EXERCISE DATA:
----------------
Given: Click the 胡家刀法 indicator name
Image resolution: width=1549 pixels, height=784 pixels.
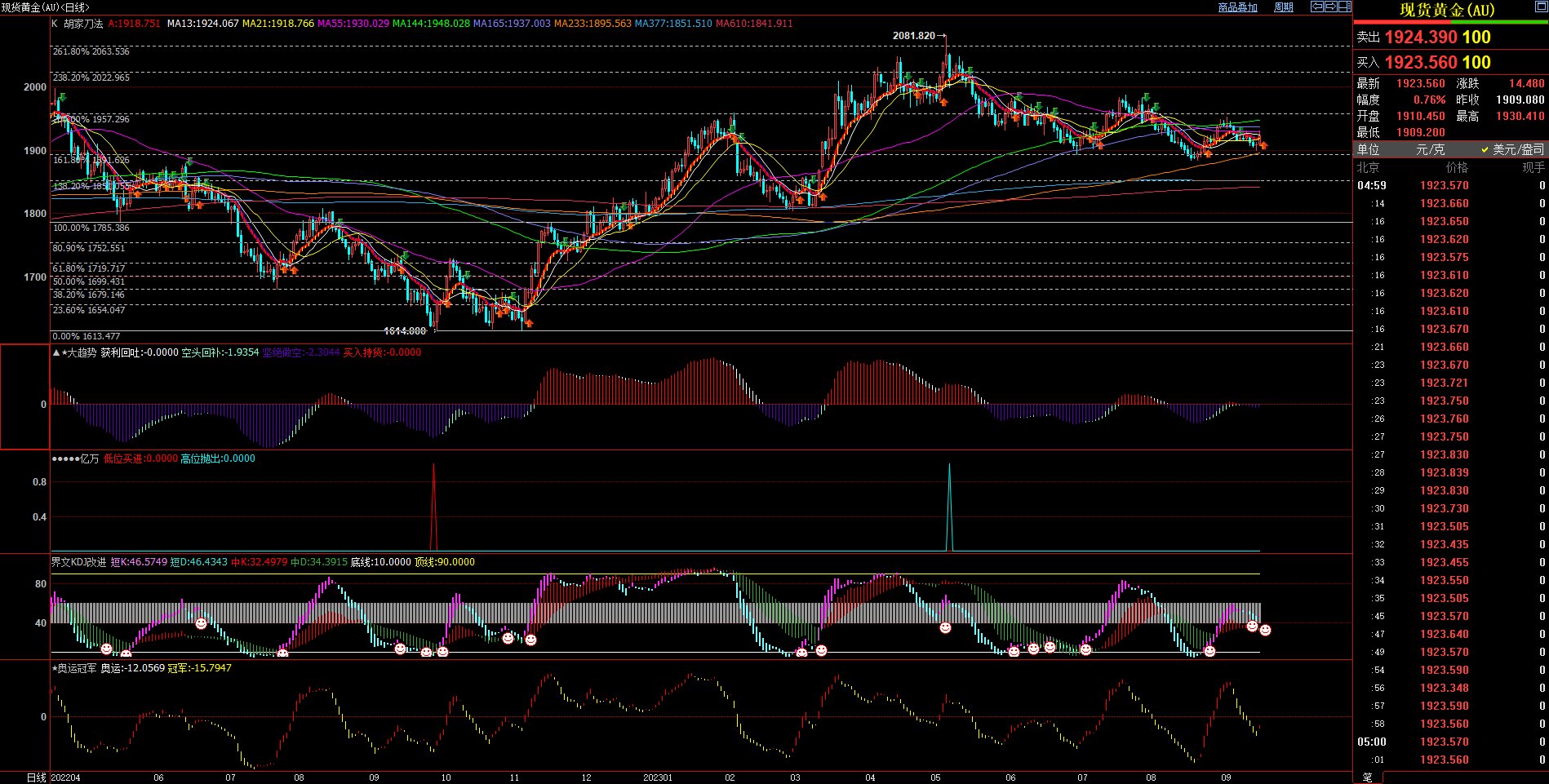Looking at the screenshot, I should coord(83,24).
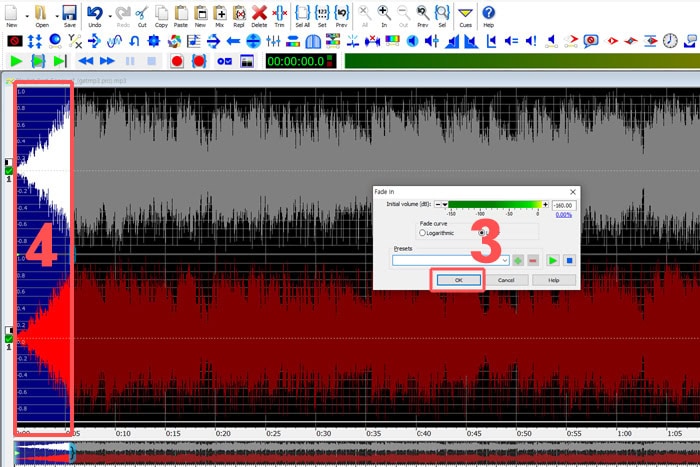Click the red Delete icon

259,16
----------------
REQUIREMENT: When you repeat the records, reproduce each line exactly and drop the images.

COMPLETED EXERCISE:
Given: Click the 胡家刀法 indicator name
Image resolution: width=1549 pixels, height=784 pixels.
Looking at the screenshot, I should coord(83,24).
Click the red Delete icon

259,16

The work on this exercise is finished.